British Indian Army officer in World War II (1913–1983)

Lieutenant General Apparanda Chengappa Aiyappa, (2 September 1913 – 1983), better known as A. C. Iyappa was an Indian Army officer and decorated World War II veteran. He was the first Indian Signal officer in chief (Head of the Indian Army Corps of Signals). Iyappa was also the first chief of the Bharat Electronics Limited (BEL).

==Early years of Iyappa==
Iyappa was born on 2 September 1913 during the British Raj, into the wealthy and influential Apparanda family which belonged to the Kodava community of Kodagu. He studied at Bishop Cotton Boys' School Bangalore, and later at Stamford School, Lincolnshire in England. After college, he went on to join the Indian Military Academy, and from there got an Admission into the British Indian Army.

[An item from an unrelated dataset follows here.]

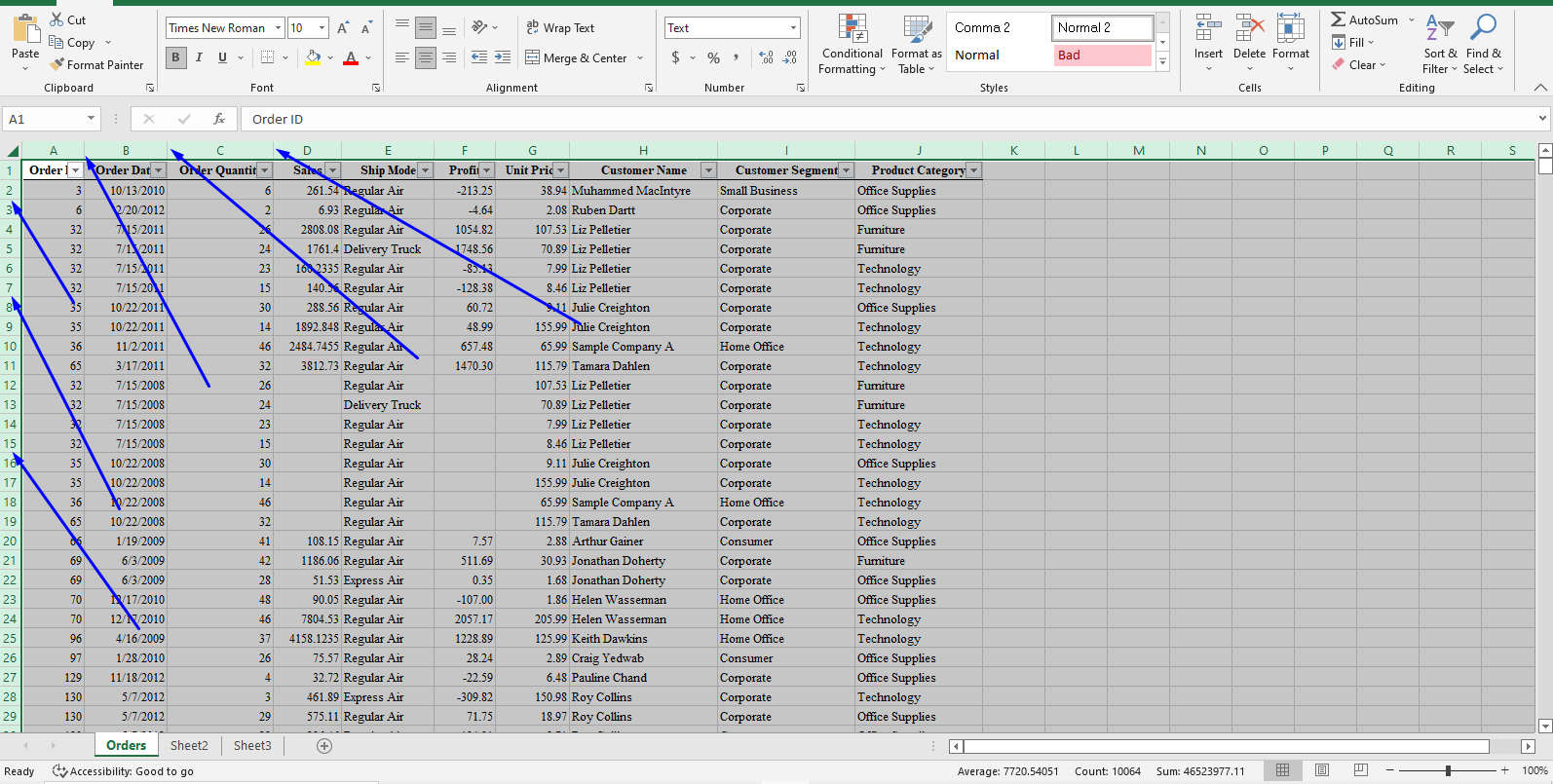
Task: Expand the number format dropdown
Action: (793, 28)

== Brief history of Signals in India ==
When the post World War I re-organization of the Indian Army was carried out, the Indian Signals Corps was formed as a separate corps on 17 April 1920.

== Military career ==
On 7 July 1935 he was commissioned from Indian Military Academy on to the Indian Land Forces, Special List and on 12 August 1935 he was attached to the 1st battalion 7th Rajput Regiment and the Indian Signal Corps. He was promoted Lieutenant, Indian Land Forces, Special List on 2 December 1936. He was appointed to the Indian Army 23 November 1937. In early 1939 he was permanently appointed to the Indian Signal Corps.

== Bharat Electronics Limited ==
Bharat Electronics Limited (BEL) was set up at Bangalore, by the Government of India under the Ministry of Defence in 1954 to meet the specialised electronic needs of the Indian Defence Services. Over the years, it has grown into a multi-product, multi-technology, multi-unit company serving the needs of customers in diverse fields in India and abroad. BEL is among an elite group of public sector undertakings which have been conferred the Navratna status by the Government of India. When it was first set up, the Government of India made Iyappa its first chairman; he remained in this position for 18 years.

== Death and legacy ==
Iyappa was married to Sita Achaya. Iyappa died from cancer in 1983, and his wife died in 1993.

Today there is a park named after him (General Iyappa Park), near BEL circle in Bangalore.